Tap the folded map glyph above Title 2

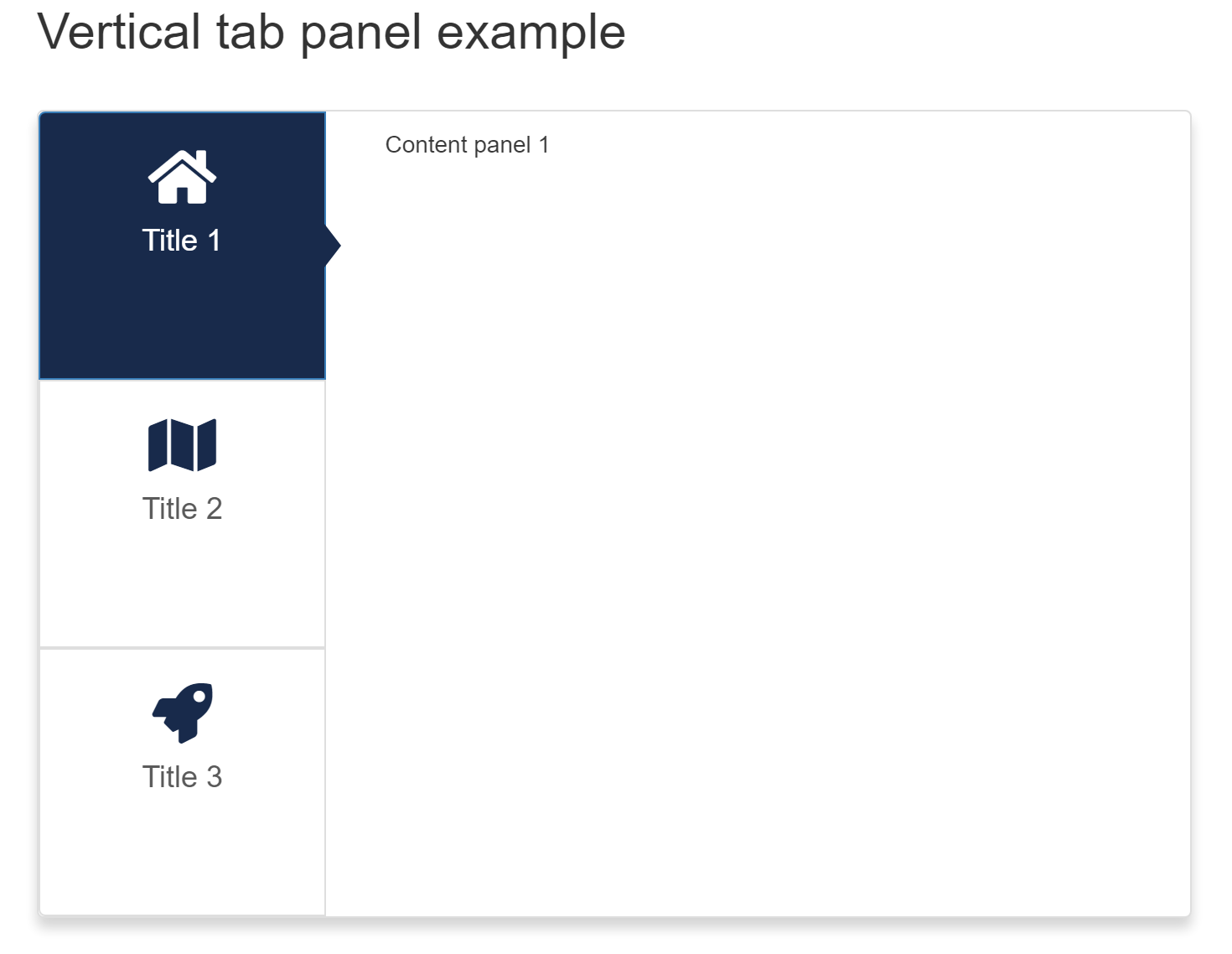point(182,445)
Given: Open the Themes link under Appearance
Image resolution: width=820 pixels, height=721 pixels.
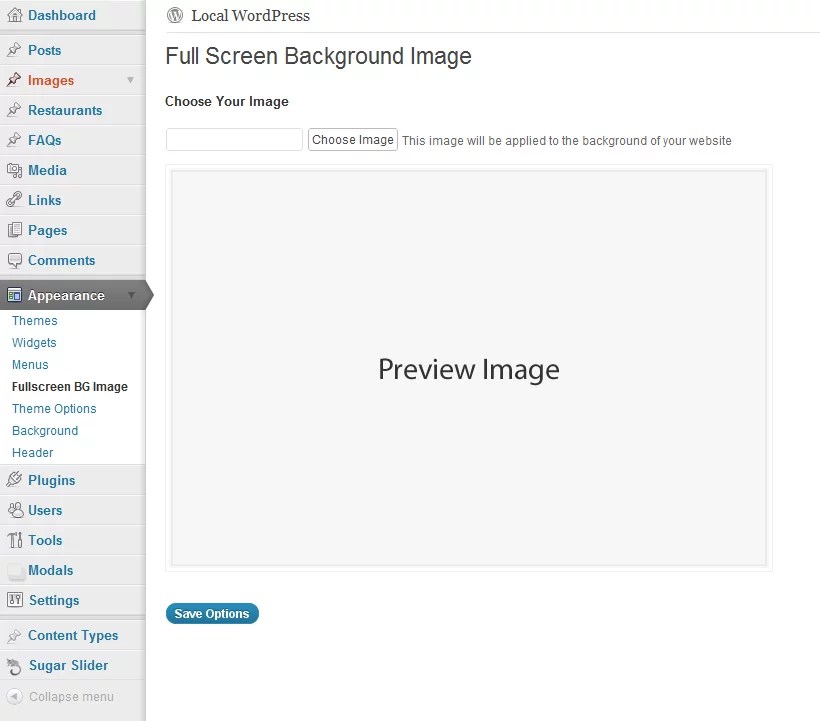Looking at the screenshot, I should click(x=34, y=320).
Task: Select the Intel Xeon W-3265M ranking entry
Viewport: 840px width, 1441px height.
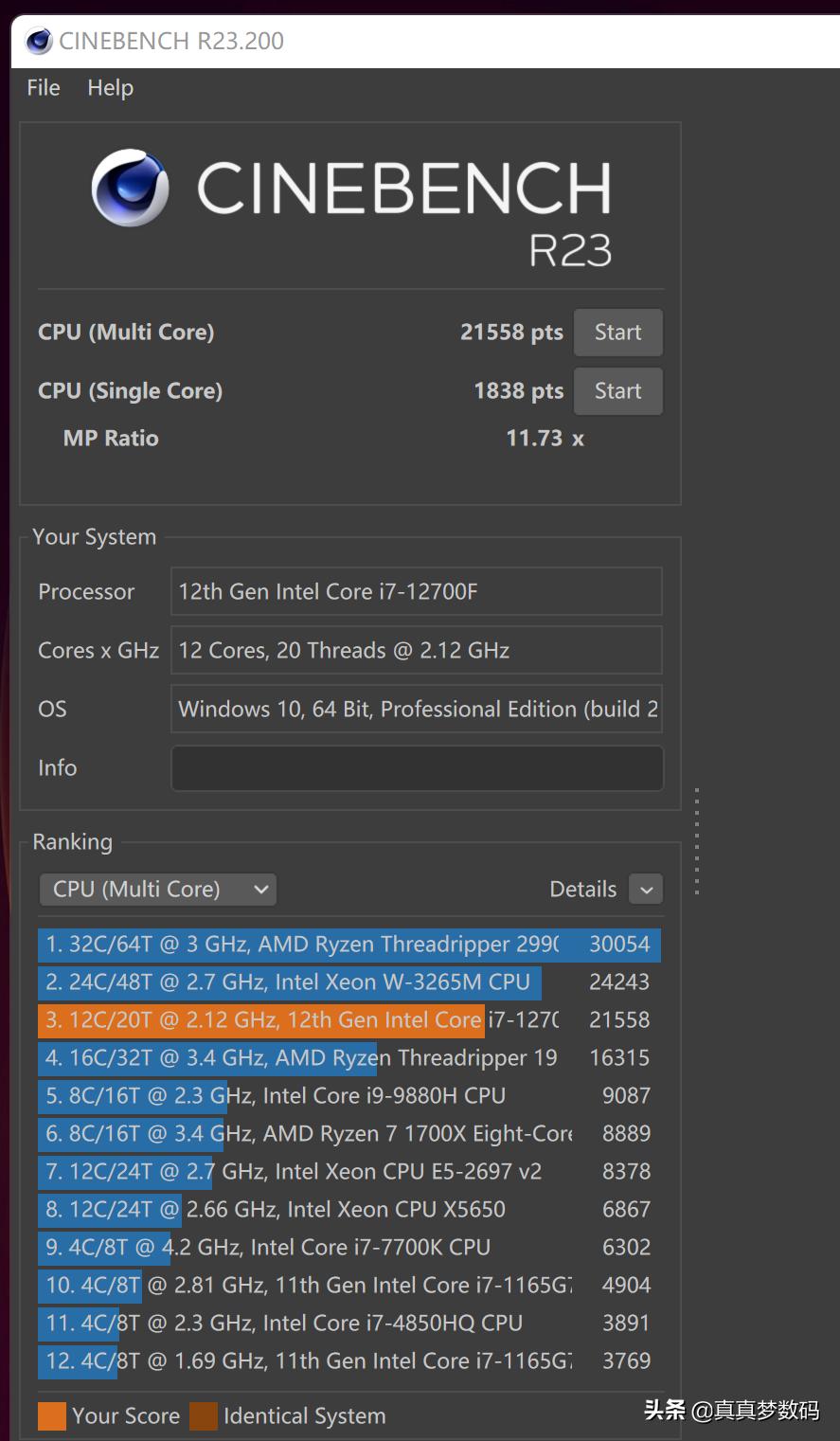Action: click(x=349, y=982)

● Task to carry out
Copy each entry above exactly; drop the pictures.

● Solution to this exercise
Tap the folded map glyph above Title 2

point(182,445)
Given: Open the Themes link under Appearance
Image resolution: width=820 pixels, height=721 pixels.
Looking at the screenshot, I should click(x=34, y=320).
Task: Select the Intel Xeon W-3265M ranking entry
Viewport: 840px width, 1441px height.
Action: click(x=349, y=982)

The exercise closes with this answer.